- **What you will do**: Scan the records that follow, and whenever a line has the word "Click", copy it.

___ Provided material ___

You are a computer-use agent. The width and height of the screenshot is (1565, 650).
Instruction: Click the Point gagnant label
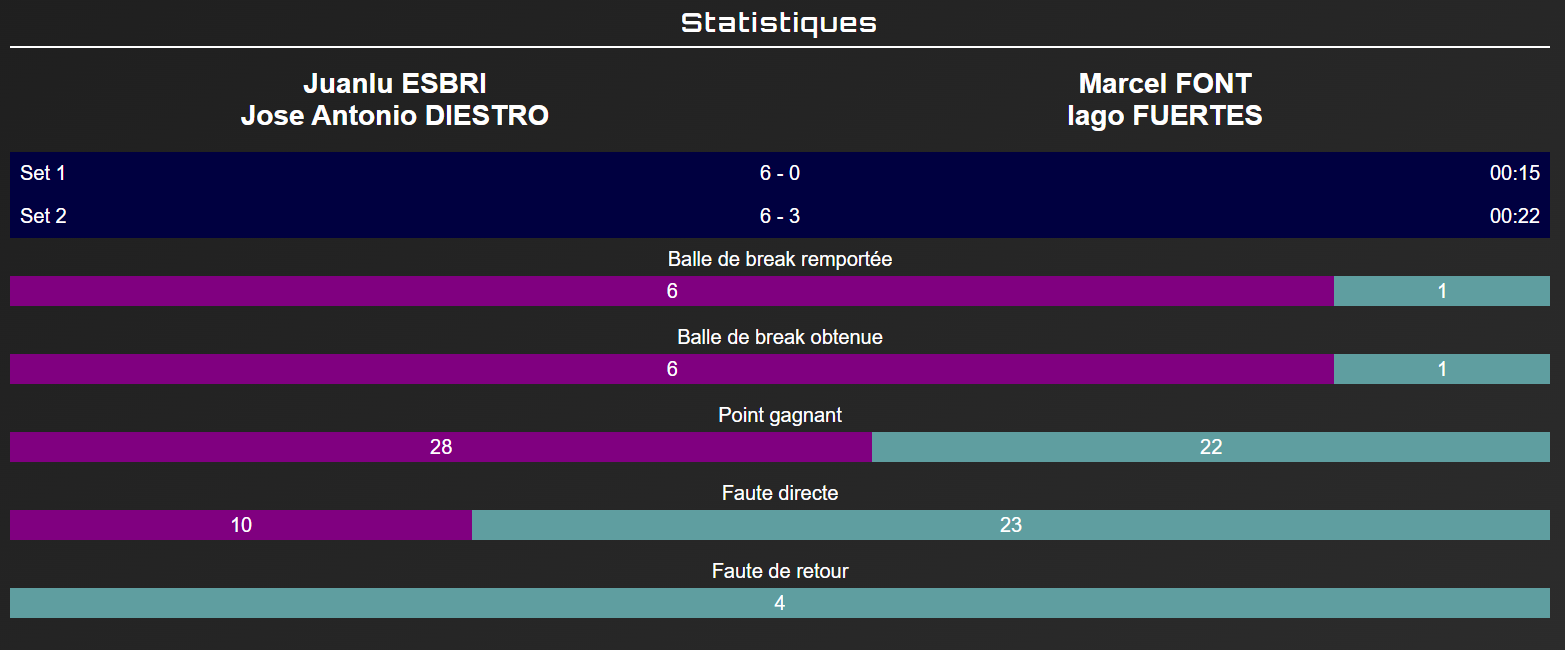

___
___ Provided material ___

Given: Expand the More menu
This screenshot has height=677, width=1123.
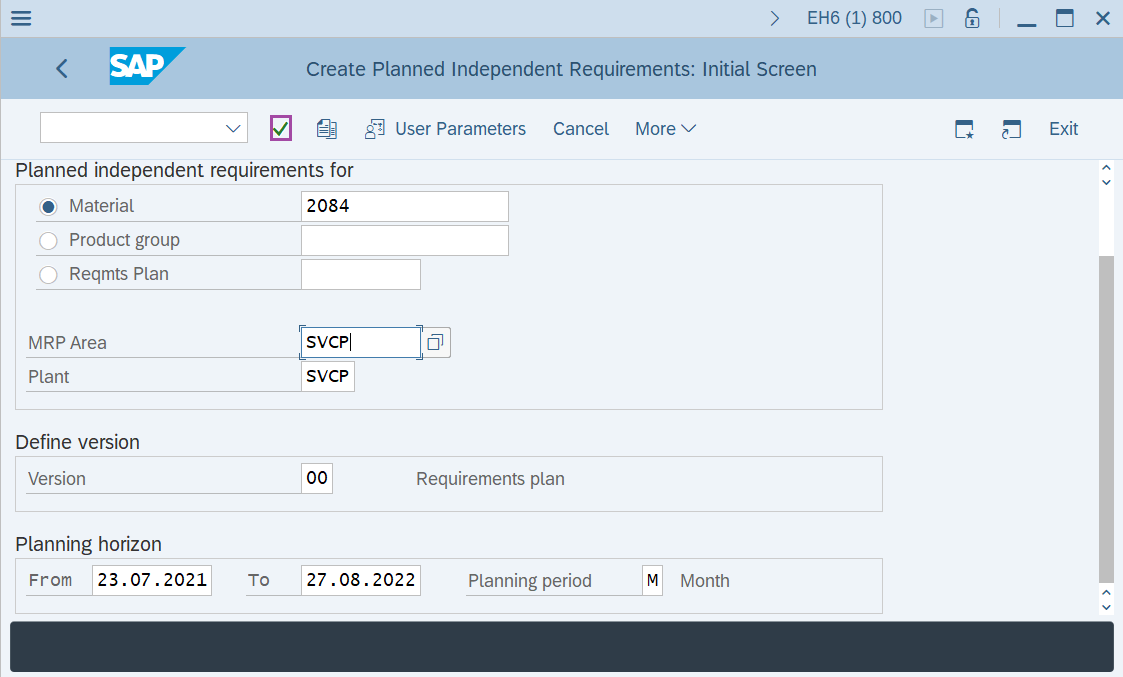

___
___ Provided material ___

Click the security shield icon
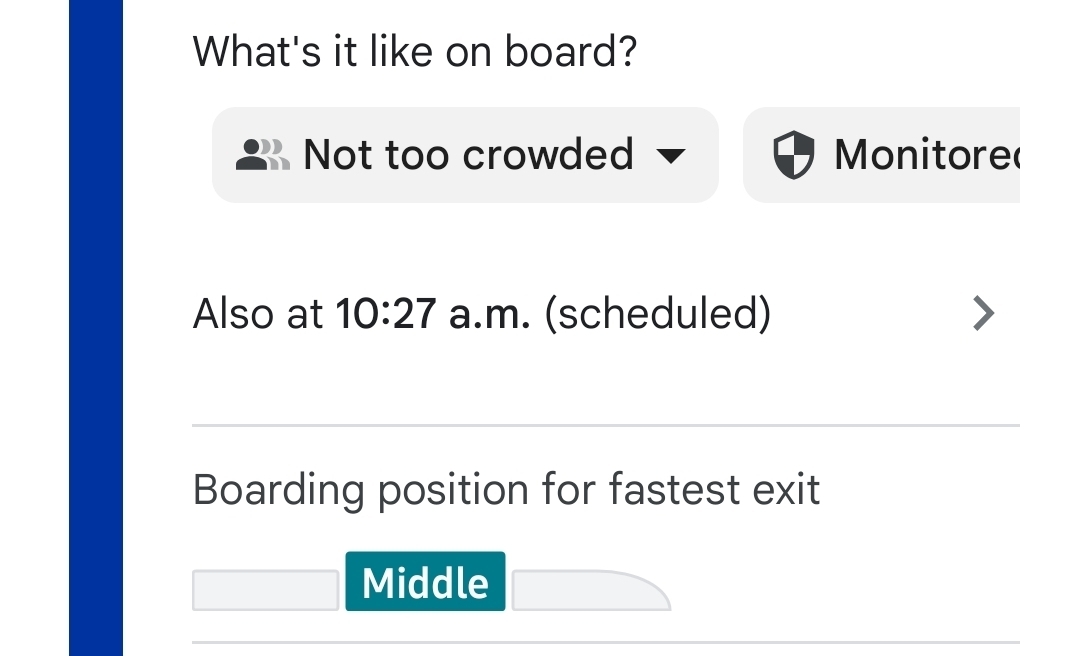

___

- **Response area**:
Instruction: Click the Point gagnant label
Click the security shield icon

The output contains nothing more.